One never realizes how different a husband and wife can be until they begin to pack for a trip.
She’s as funny as a toothache.
The woman who says, ‘My kids are all speaking to one another and they love us’ is a psychopathic liar.
My son would walk to the refrigerator-freezer and fling both doors open and stand there until the hairs in his nose iced up. After surveying $200 worth of food in varying shapes and forms, he would declare loudly, ‘There’s nothing to eat!’
The hippopotamus is a vegetarian and looks like a wall. Lions who eat only red meat are sleek and slim. Are nutritionists on the wrong track?
Next to hot chicken soup, a tattoo of an anchor on your chest, and penicillin, I consider a honeymoon one of the most overrated events in the world.
Authorities say brain cells may shrink, but they don’t necessarily die. Frankly, I am cheered by the fact that something is shrinking. I’d be even more thrilled if what was shrinking affected my dress size, but you can’t have everything.
Some say our national pastime is baseball. Not me. It’s gossip.
Good kids are like sunsets. We take them for granted.
Sometimes I can’t figure designers out. It’s as if they flunked human anatomy.
Marriage has no guarantees. If that’s what you’re looking for, go live with a car battery.
Getting out of the hospital is a lot like resigning from a book club. You’re not out of it until the computer says you’re out of it.
Somewhere it is written that parents who are critical of other people’s children and publicly admit they can do better are asking for it.
I have a theory about the human mind. A brain is a lot like a computer. It will only take so many facts, and then it will go on overload and blow up.
A friend never defends a husband who gets his wife an electric skillet for her birthday.
I’ve never vied for power in the family before. Pointing a box at the garage door and saying “Open!” was never a big deal, but holding that television tuner and realizing I alone control what is flashed on the screen brings out the Iacocca in me.
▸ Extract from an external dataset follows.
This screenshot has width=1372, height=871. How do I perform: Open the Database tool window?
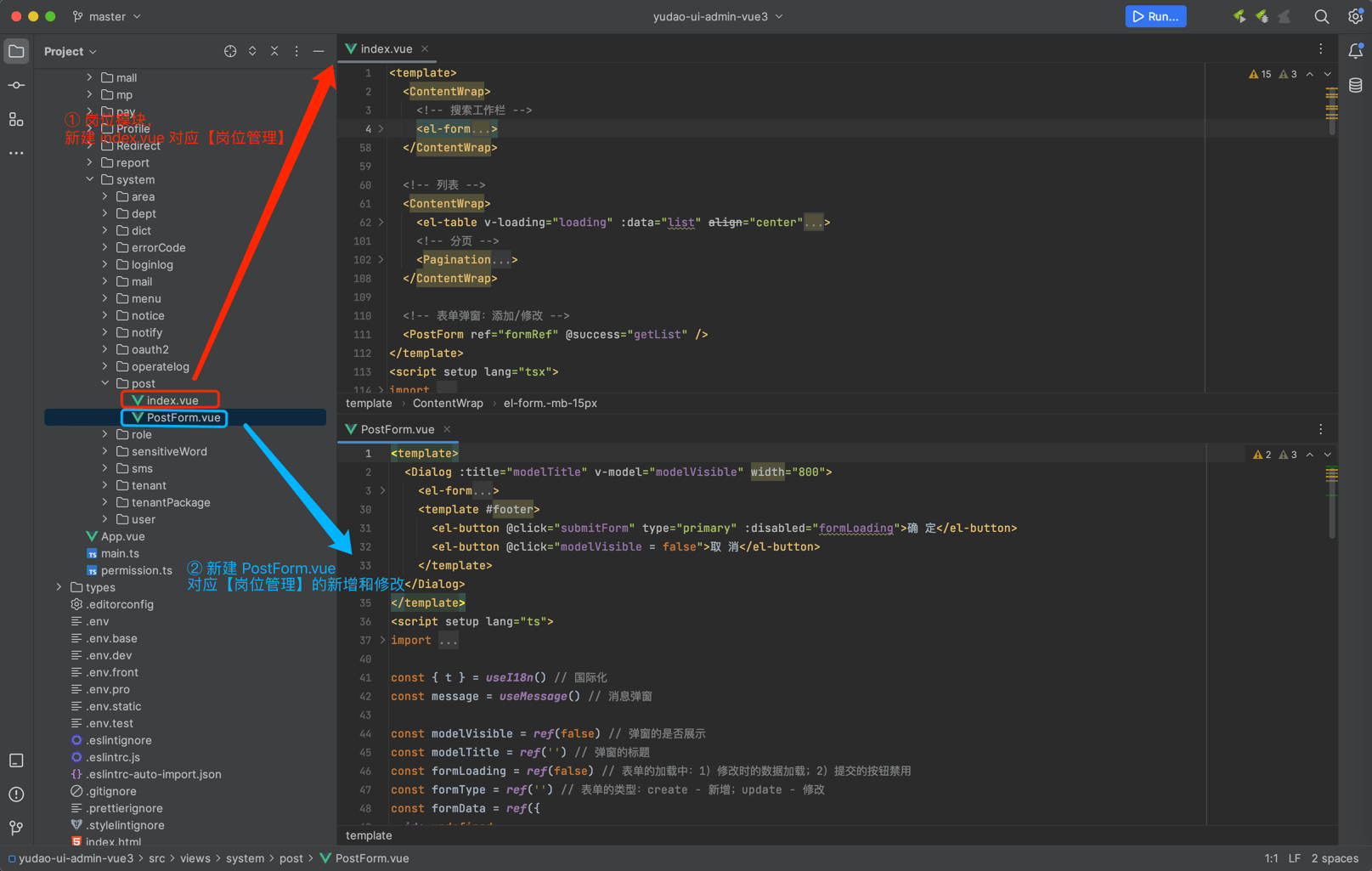pyautogui.click(x=1356, y=86)
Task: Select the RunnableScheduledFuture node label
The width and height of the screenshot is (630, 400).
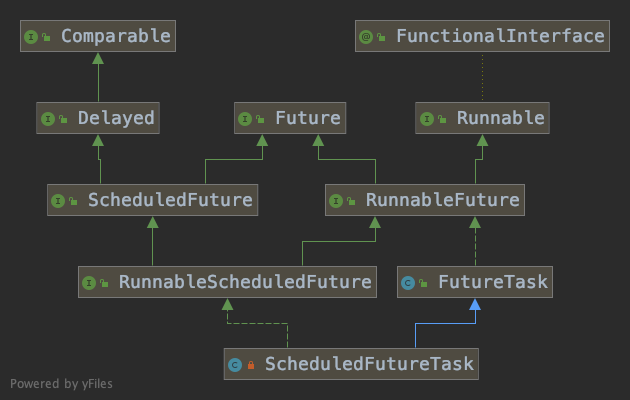Action: pyautogui.click(x=245, y=283)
Myths that need clarification: “Everyone in California lives on a white, sandy beach.” False. The only people who live on California beaches are vacationers from Arizona, Utah, and Nevada who own condos.
A friend will tell you she saw your old boyfriend – and he’s a priest.
Most women put off entertaining until the kids are grown.
House guests should be regarded as perishables: Leave them out too long and they go bad.